Write down exactly the lines from the one with "Given: Collapse the Built-in tree section" to the end of the data, first and last included, and no others.

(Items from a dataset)
━━━━━━━━━━━━━━━━━━━━━━━━━━━━━━

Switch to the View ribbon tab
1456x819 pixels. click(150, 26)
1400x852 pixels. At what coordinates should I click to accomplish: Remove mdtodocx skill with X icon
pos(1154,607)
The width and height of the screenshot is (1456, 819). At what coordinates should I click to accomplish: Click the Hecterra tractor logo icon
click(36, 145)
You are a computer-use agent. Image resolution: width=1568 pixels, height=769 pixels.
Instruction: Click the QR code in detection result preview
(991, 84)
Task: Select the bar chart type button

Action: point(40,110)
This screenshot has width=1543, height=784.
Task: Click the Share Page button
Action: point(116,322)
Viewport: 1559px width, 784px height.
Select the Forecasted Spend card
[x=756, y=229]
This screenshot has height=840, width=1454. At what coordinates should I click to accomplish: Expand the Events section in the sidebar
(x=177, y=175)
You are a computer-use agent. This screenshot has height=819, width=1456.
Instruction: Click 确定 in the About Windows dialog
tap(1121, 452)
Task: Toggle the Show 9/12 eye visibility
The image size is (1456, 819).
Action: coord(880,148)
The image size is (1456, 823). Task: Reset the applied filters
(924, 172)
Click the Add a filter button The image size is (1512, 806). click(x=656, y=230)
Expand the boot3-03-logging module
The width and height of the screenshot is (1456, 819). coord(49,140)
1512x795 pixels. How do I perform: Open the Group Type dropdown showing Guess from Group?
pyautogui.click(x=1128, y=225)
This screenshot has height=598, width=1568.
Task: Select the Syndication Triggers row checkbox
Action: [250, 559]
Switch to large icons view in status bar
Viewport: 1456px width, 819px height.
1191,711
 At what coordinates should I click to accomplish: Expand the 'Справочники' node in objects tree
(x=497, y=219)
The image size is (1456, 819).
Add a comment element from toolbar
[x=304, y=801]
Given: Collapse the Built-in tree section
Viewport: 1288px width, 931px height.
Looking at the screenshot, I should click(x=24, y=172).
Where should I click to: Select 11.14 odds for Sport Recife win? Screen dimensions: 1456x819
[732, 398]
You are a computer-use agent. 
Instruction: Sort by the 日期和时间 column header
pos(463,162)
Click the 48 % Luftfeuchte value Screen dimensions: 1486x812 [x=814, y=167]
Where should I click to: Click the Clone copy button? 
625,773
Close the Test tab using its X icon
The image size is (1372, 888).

━━━━━━━━━━━━━━━━━━━━━━━━━━━━━━

## Expected answer
Given: Collapse the Built-in tree section
Viewport: 1288px width, 931px height.
Looking at the screenshot, I should click(x=24, y=172).
Where should I click to: Select 11.14 odds for Sport Recife win? Screen dimensions: 1456x819
[732, 398]
You are a computer-use agent. 
Instruction: Sort by the 日期和时间 column header
pos(463,162)
Click the 48 % Luftfeuchte value Screen dimensions: 1486x812 [x=814, y=167]
Where should I click to: Click the Clone copy button? 
625,773
Close the Test tab using its X icon
The image size is (1372, 888).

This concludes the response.